## Task brief
Without the images, write out all of the following entries exactly.

[Source data Boundary: Start]

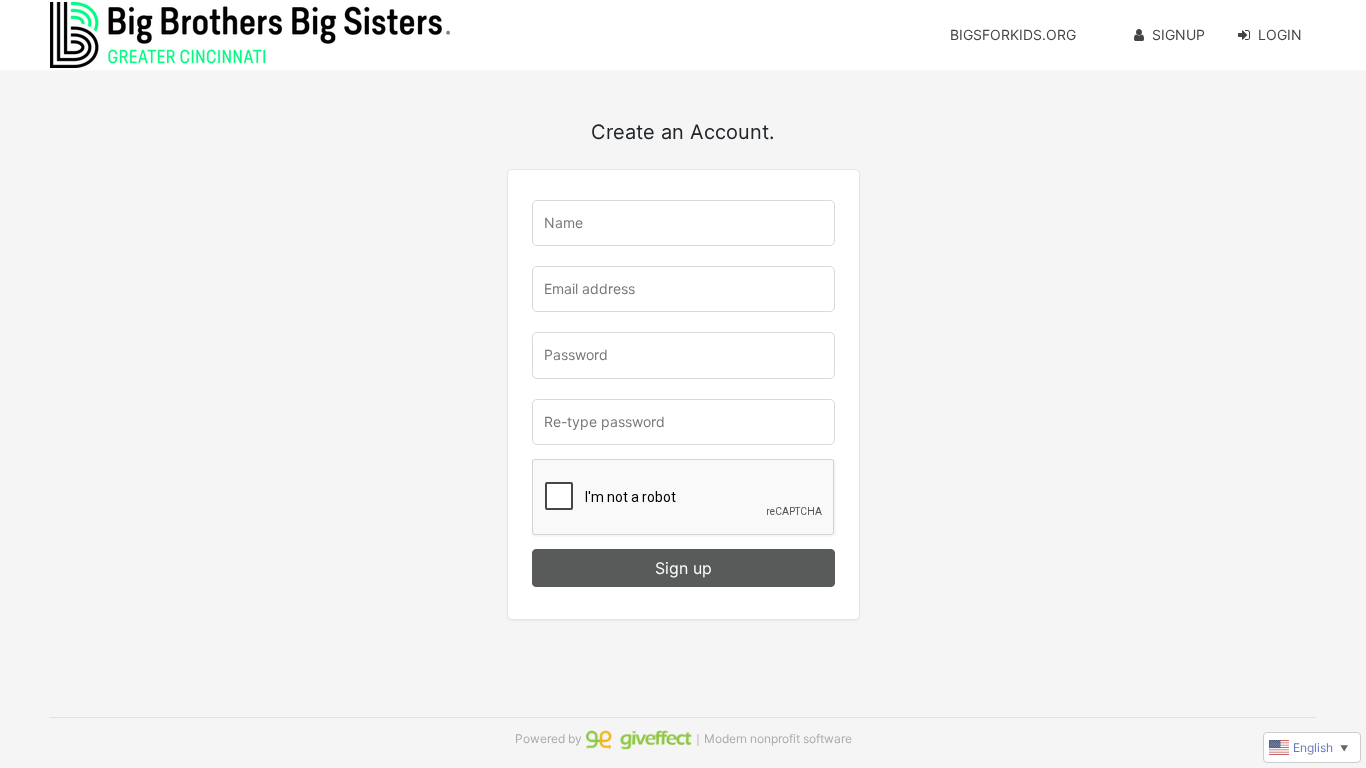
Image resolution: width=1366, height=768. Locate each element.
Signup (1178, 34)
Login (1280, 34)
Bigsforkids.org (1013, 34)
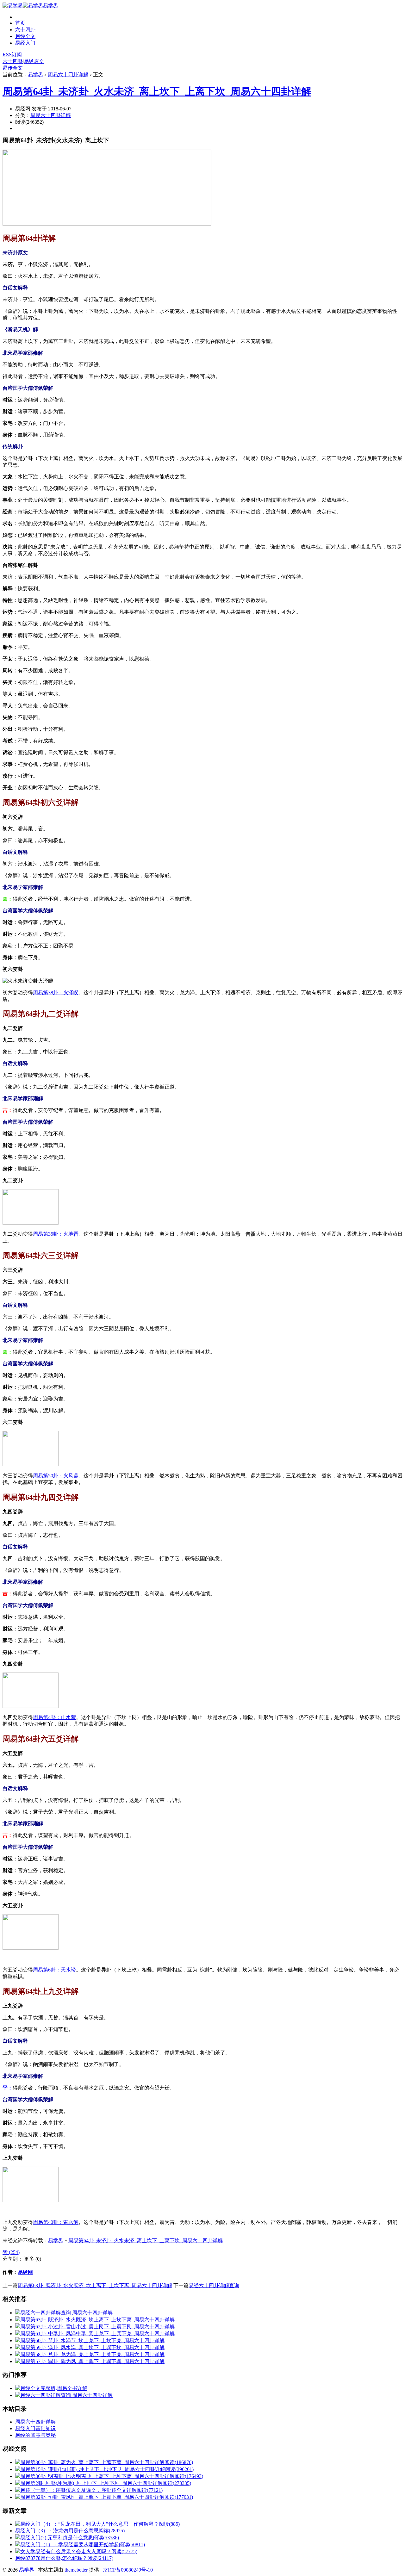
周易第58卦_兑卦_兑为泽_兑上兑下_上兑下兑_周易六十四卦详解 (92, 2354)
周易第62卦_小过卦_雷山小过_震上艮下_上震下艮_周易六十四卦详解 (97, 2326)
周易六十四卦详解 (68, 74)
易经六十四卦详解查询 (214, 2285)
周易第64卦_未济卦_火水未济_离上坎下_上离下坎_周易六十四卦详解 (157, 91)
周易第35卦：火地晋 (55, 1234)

[Source data Boundary: End]

## Answer to this task
Image resolution: width=1366, height=768. Locate each element.
Signup (1178, 34)
Login (1280, 34)
Bigsforkids.org (1013, 34)
周易第58卦_兑卦_兑为泽_兑上兑下_上兑下兑_周易六十四卦详解 (92, 2354)
周易第62卦_小过卦_雷山小过_震上艮下_上震下艮_周易六十四卦详解 (97, 2326)
周易六十四卦详解 (68, 74)
易经六十四卦详解查询 (214, 2285)
周易第64卦_未济卦_火水未济_离上坎下_上离下坎_周易六十四卦详解 (157, 91)
周易第35卦：火地晋 (55, 1234)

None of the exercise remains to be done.